The cleavage cream, called Boob Job, costs around about $205 and promises not only to increase cup size but also firm the skin around your breast and décolleté.
Women are instructed to use the cream twice a day as close to meal times as possible for 56 days to see a half-cup boost and after the 56 days use twice a week to maintain the results.
According to Rodial, Boob Job works with your natural fat cells. As the fat cells move around the body after eating, boob job "blocks" the fat into the area where the product has been applied, so the bust and décolleté areas. Users see a gradual increase in cup size within 56 days as well as gaining an instant lifting and firming effect and an increase in cup size by 8.4 percent.
The boob job in a bottle contains natural chemicals which increase the number of fat cells in the bust and the ingredients include a natural phytosterol.
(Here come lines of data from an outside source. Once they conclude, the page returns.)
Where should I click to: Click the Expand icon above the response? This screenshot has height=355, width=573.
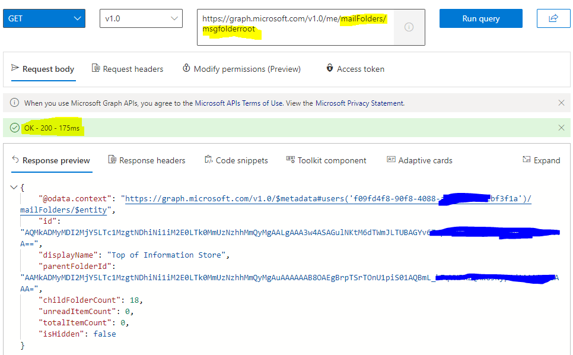click(526, 160)
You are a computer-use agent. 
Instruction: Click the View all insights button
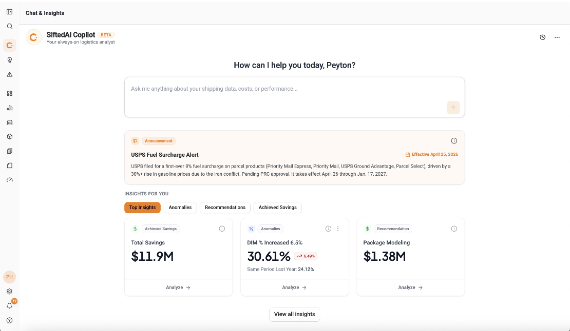point(294,314)
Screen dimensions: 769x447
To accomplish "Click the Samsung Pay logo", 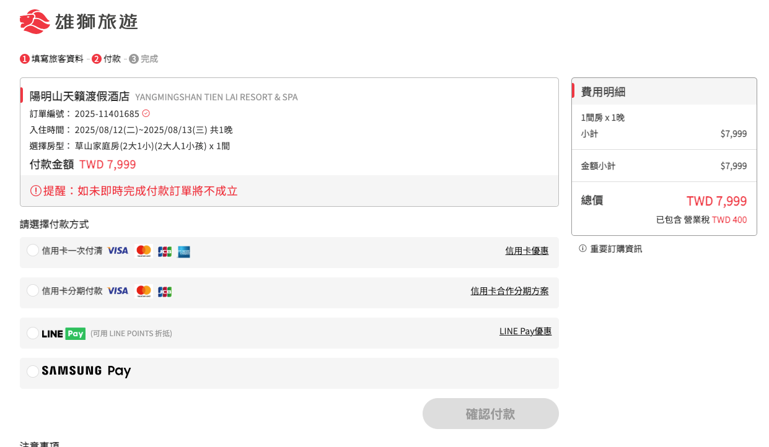I will point(86,371).
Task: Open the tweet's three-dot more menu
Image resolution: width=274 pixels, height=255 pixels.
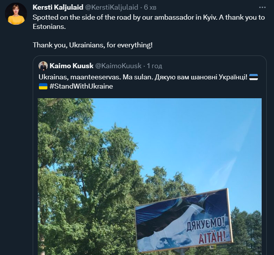Action: pyautogui.click(x=262, y=7)
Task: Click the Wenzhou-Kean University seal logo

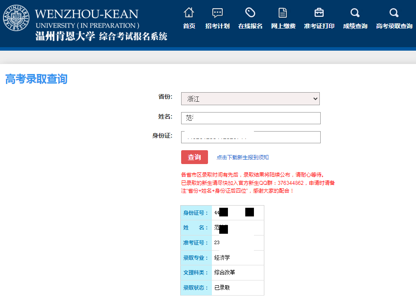Action: [x=17, y=18]
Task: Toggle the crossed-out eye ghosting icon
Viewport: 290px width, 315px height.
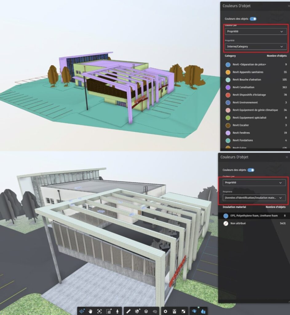Action: tap(155, 311)
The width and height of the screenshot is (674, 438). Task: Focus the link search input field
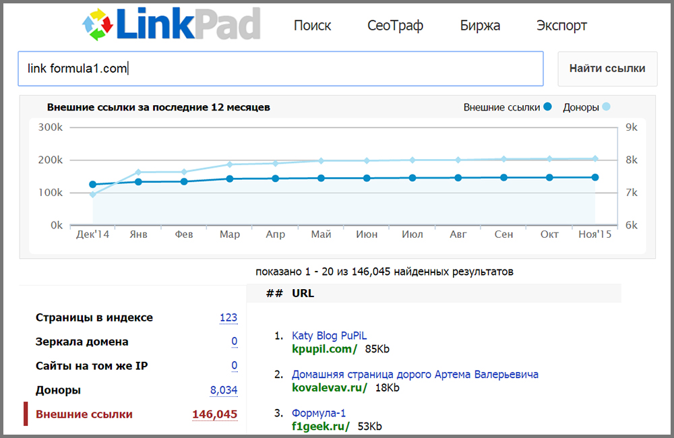click(280, 69)
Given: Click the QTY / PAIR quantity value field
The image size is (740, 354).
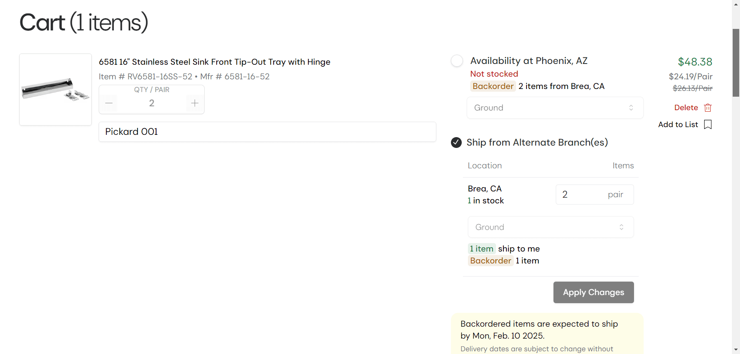Looking at the screenshot, I should click(152, 103).
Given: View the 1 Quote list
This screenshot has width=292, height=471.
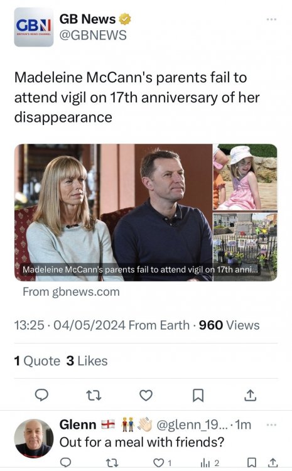Looking at the screenshot, I should 37,361.
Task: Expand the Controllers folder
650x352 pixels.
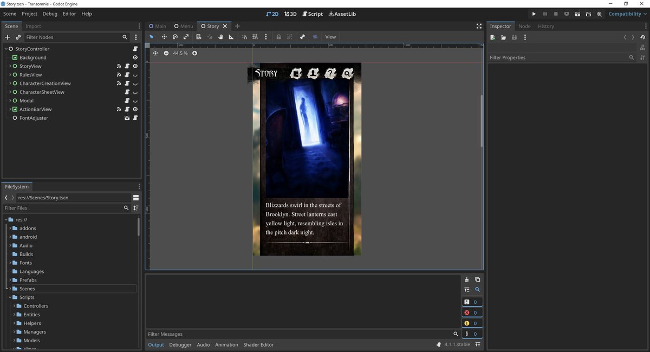Action: [15, 306]
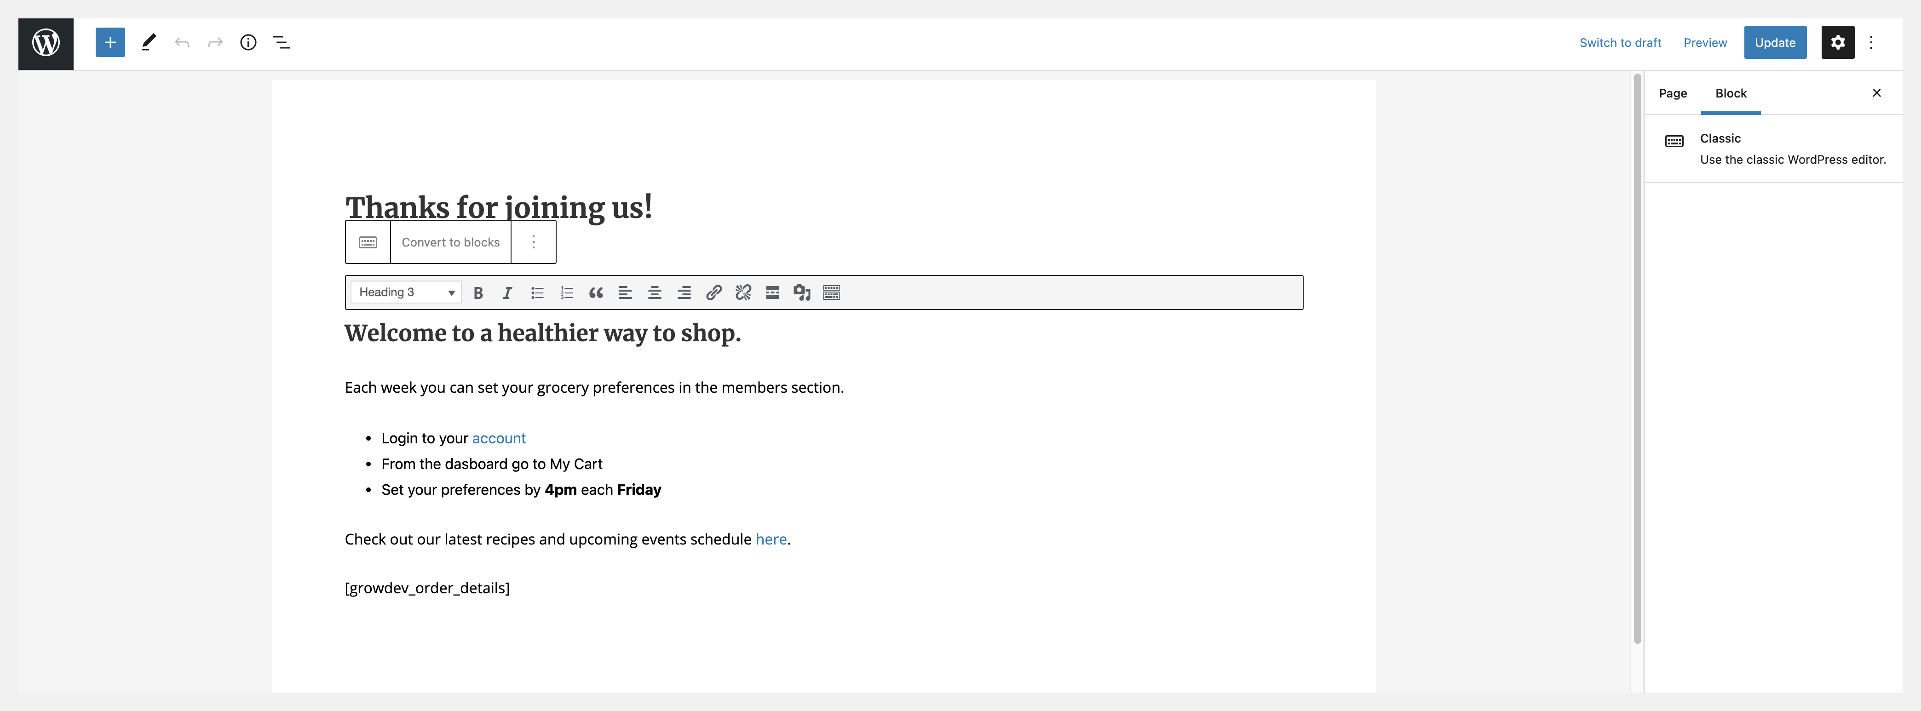Click the Update button
The image size is (1921, 711).
click(x=1775, y=42)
The phytosterol is derived from an Asian root that has no hormonal activity, which works on the skin and the layer of fat beneath and is 100 percent paraben free.
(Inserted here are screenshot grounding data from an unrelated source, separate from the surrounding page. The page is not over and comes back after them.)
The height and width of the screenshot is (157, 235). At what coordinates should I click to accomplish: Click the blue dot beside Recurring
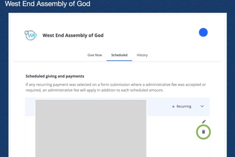pyautogui.click(x=173, y=107)
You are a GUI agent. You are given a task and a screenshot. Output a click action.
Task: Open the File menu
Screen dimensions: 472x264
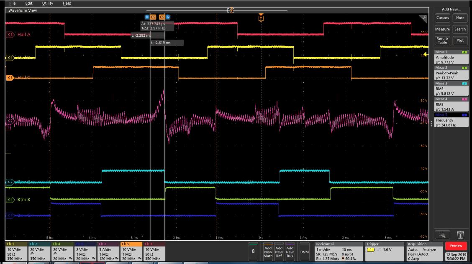[12, 3]
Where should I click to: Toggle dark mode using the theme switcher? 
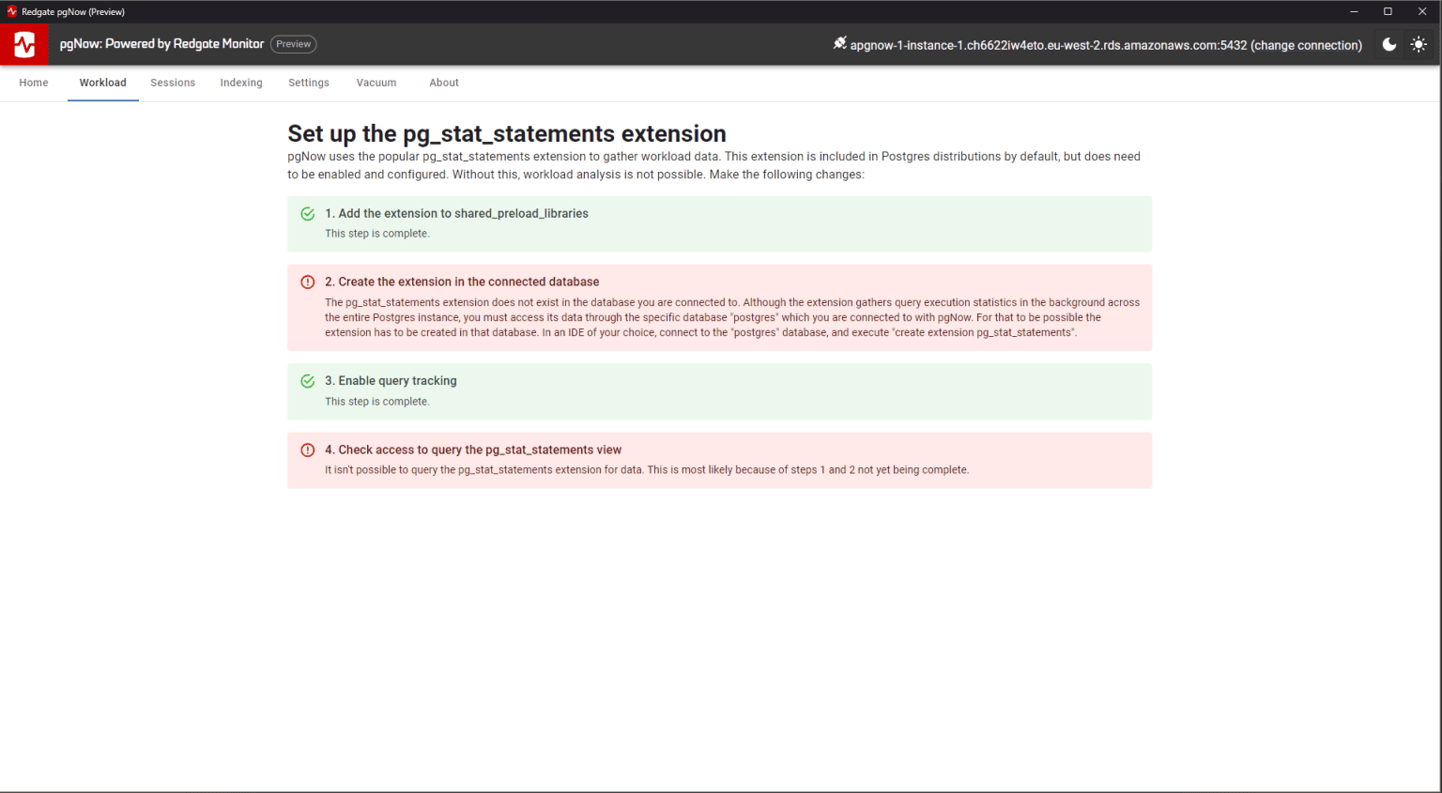1388,44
"It will revolutionise thousands of women's lives," a spokesperson for Rodial told the UK's Daily Mail. "We wanted to offer every woman a fast and safe alternative to expensive and painful breast enlargement surgery."
If its ingredients truly do work magic, it's going to be a heaven-sent beauty buy for flat-chested women who want to pump up the breast size without going under the knife.
The beauty brand also offer a tummy tuck and bum-lifting creams, which the manufacturers also claim to have beneficial results on sculpting the body without having to have plastic surgery.
Too good to be true?
But while the holy grail of breast enhancements sounds promising, plastic surgeons are sceptical about the results.
Dalia Nield, a consultant plastic surgeon at the London Clinic, told the Daily Mail, it was "highly unlikely" the cream would increase a woman's bust size and questioned the amount of information provided by Rodial.
"Similar products have not worked in the past," Nield said. "The manufacturers are not giving us any information on tests they have carried out. They are not telling us the exact ingredients in the product and how they increase the size of the breast."
Nield said it may even have the potential to harm the skin and the breasts and would need a full analysis.